Caring For Your Child’s Teeth: 10 Common Questions Answered
8. How can parents decrease the risk of early-childhood tooth decay?
The AGD offers these suggestions:
- Wean a child from bottle to a cup by age one.
- Never allow a baby to fall asleep with a bottle containing anything but water.
- Bring a child to the dentist between six and 12 months.
- Use spill-proof cups as a transitional step, not a long-term solution.
- Only allow a child continual access to spill-proof cups throughout the day if they contain water—save juice and milk for snack and mealtimes when increased saliva activity helps to clean teeth.
- Drink sugary beverages through a straw; the best spill-proof cups are those that have collapsible rubber straws.
- When your child is around age one, gradually dilute bottle contents with water over a period of two to three weeks—then fill bottles with only water or give a clean pacifier recommended by dentist. Water is the only safe liquid to prevent baby bottle tooth decay.
9. How should I clean baby teeth?
Wipe the baby’s gums with a clean gauze square after each feeding, says the AAP, and begin brushing your baby’s teeth as soon as they erupt, continuing to clean and massage baby’s gums. Once your child reaches age two, the AGD recommends parents use a soft toothbrush and a pea-sized amount of fluoride toothpaste when brushing a child’s teeth (only under the supervision of a parent).

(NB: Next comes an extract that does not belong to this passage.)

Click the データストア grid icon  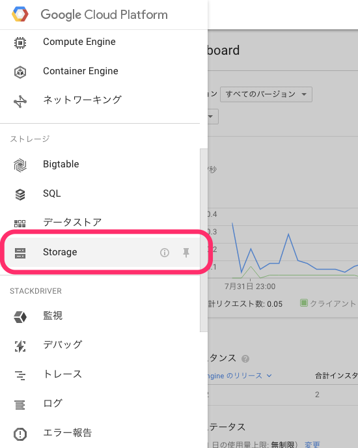click(20, 223)

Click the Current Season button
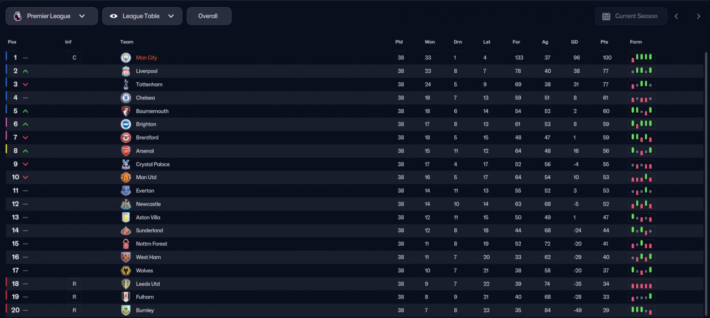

10. What should we do if our baby bites?
In her book Teeth Are Not for Biting, Elizabeth Verdick teaches kids that biting isn’t OK; it hurts! Verdick gives reasons why children might want to bite—such as when teeth are coming in—and then suggests positive things kids can do to make themselves feel better. Verdick also offers these tips for teething:
- Cuddle your child more often. Hugs and kisses help!
- Offer cold water or teething rings that have been chilled in the refrigerator.
- Rub your child’s gums with a clean finger.
- Give your child teething biscuits every so often. (Watch to make sure your child chews safely, though.)
- Talk to your child’s doctor to see if pain medications are a safe, effective option.